▸ **What this task involves**:
Your response must be made up of each line in the data below that contains the string "icon".

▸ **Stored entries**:
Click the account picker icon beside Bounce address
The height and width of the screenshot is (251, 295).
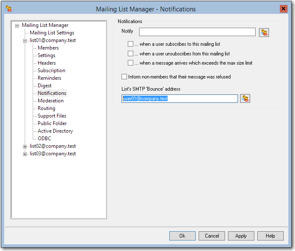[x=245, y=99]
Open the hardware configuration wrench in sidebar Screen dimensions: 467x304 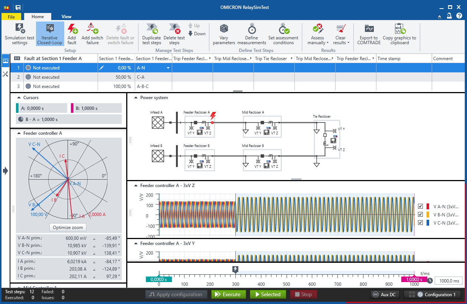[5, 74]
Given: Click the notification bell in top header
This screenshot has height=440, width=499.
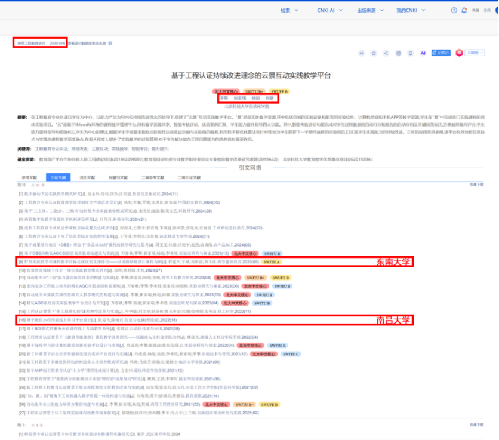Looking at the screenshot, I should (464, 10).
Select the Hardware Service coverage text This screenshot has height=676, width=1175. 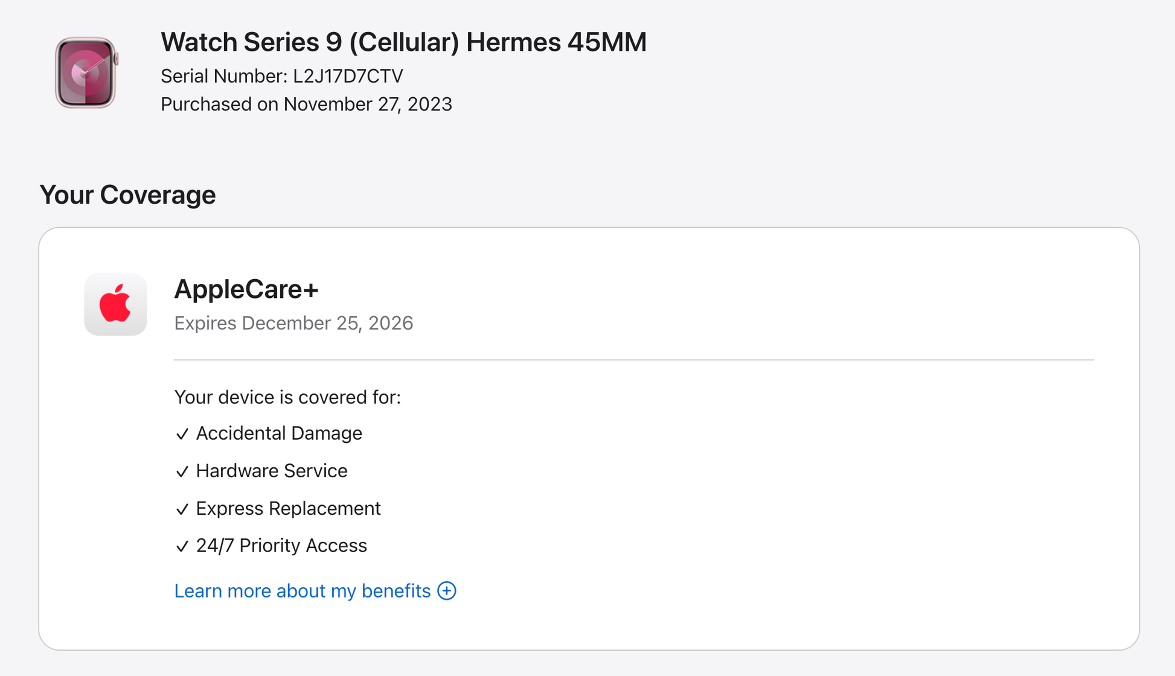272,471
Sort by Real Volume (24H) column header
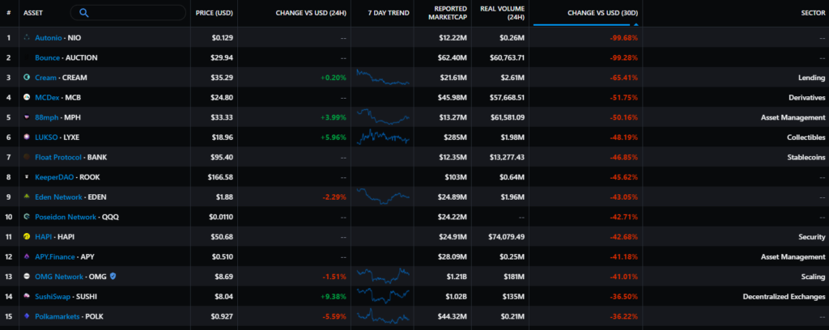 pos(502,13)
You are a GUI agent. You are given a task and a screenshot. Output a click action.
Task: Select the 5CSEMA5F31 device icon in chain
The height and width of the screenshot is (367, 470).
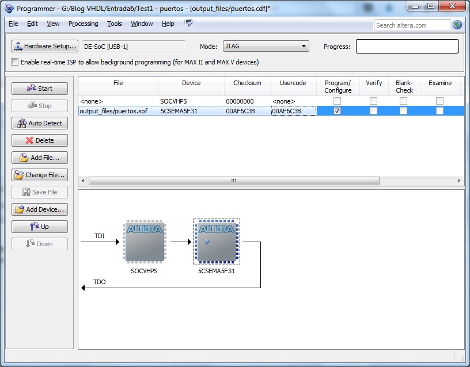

▸ **Solution for this exercise**:
Click the account picker icon beside Bounce address
Task: Select the 5CSEMA5F31 device icon in chain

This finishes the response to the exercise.